19. The evidence could easily support certainty as to the existence of a conspiracy between Rousseau and the police officer, but its weight was not such that any doubt in this regard would constitute an error of law. First, there was no direct evidence as to the nature of the statements allegedly made by the lawyer to the police officer. At best, it can only be inferred from the observations made by the officer to the lawyer's clients and from his conduct in the matter. Furthermore, at the conclusion of his judgment, Bilodeau J., who has considerable experience in the practice of the criminal law and police operations, reveals his true thoughts in the following observations:
[TRANSLATION] The Court has no doubt that Mr. Rousseau wished to take advantage of the situation and of the circumstances to obtain money.
The Crown is bound by the wording of the indictment.
The circumstances are consistent with guilt, but I am not persuaded beyond all doubt that they are inconsistent with any other logical solution.

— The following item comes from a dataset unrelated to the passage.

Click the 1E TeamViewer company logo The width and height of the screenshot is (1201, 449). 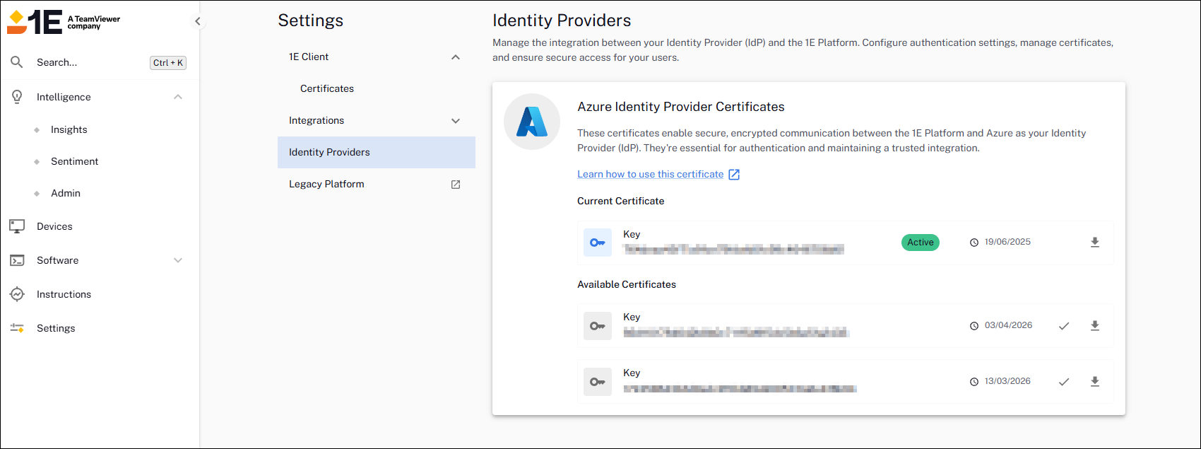point(64,22)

20. In reading the evidence, one finds certain references to the possible existence of a network of receivers, and others suggesting that the police were to some extent ready to deal with the "small fry" in order to get to the "big guys". This is a possibility which undoubtedly had some effect on Bilodeau J.'s belief as to the criminality of the police officer's participation in the lawyer's scheme; it explains his reference to the fact that the lawyer wished to "obtain money" by defrauding his clients and to the constraints imposed on the Crown by its choice of the charge. It is possible, and this is the possibility which created a doubt in the mind of Bilodeau J., that Rousseau converted into money for his own benefit and at the expense of his clients advantages which the police were willing to offer in exchange, not for money, but for information regarding the leaders of the network in the interests of the administration of justice. This possibility may not be one which would have created in the minds of all a doubt as to Asselin's illegal participation in a conspiracy, but in view of the evidence as a whole I cannot say that to entertain such a doubt constitutes an error of law.
21. I would therefore allow the appeal of Rousseau, quash the judgment of the Court of Appeal and restore the acquittal entered by the trial judge; I would dismiss the appeal by the Crown.
Appeal by Rousseau allowed. Appeal by the Crown dismissed.
Solicitor for Rousseau: Raynold Bélanger, Québec.
Solicitor for the Crown: Claude Haccoun, Montréal.